In a series of figurative paintings, Dalit Proter challenges the boundaries of the human ego with wisdom, humor and compassion. The apron – salient in the “housewife” painting which sealed Dalit Proter’s previous exhibition – became a Transitional Object in this exhibition, as Shai, Proter’s youngest son wraps himself in it as he masquerades.
The playfulness, mischievousness, jubilance and freedom from child gender thinking, stimulated Proter to start the series dissecting the relationship between parent and children.
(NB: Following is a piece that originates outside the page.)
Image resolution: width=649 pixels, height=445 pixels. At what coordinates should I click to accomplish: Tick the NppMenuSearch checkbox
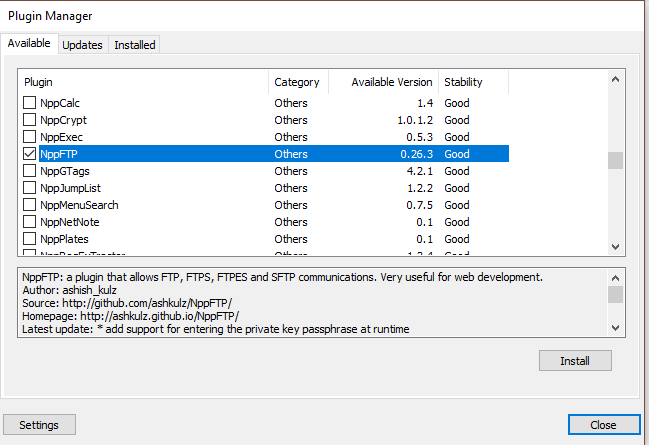29,204
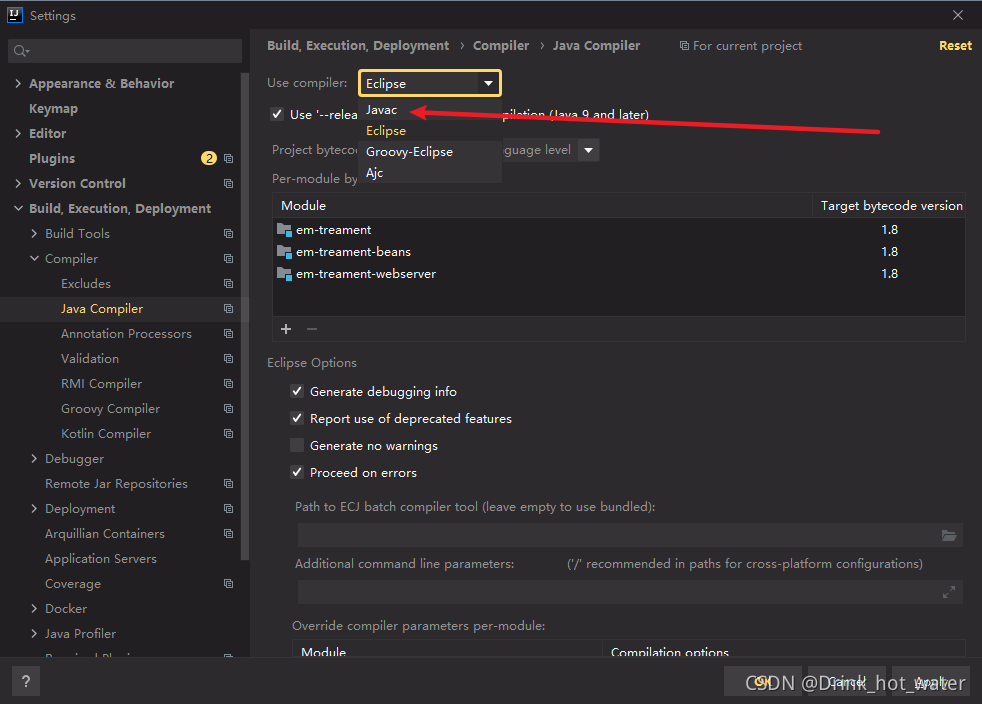This screenshot has height=704, width=982.
Task: Click the minus icon to remove a module
Action: [311, 329]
As always, Proter paints her family to convey her attitude towards humans, their communication and interrelationships. Ofer, Sahar, Tal Shai and Proter herself become models symbolizing a world-view.
Like the apron, the boxing gloves, gun, boxer underwear, swing, nightcap, chain, beret, belly-dancer costume and old tub metamorphose into a story about carefree impulsive childhood, painful adolescence, charged political reality and hence ambivalent parenthood fluctuating between authority and support.

Proter gives her models the freedom to choose their props and stages the scene. Most characters gaze at the spectator, hence at Proter as she paints. The gaze, full of trust and naiveté and at the same time defying and wild attests to an intimate bond, unabashed and harmonious between the artist and her subjects.

The climax of this relationship lies in two Pieta-style works where a center-frame tin-tub holds at one time a son rocked by his mother and at another, the mother as helpless victim guarded by her son. This role-reversal enables Proter to be wisely and attentively accurate at depicting the gamut of complex human relationships in quotidian life in the modern era.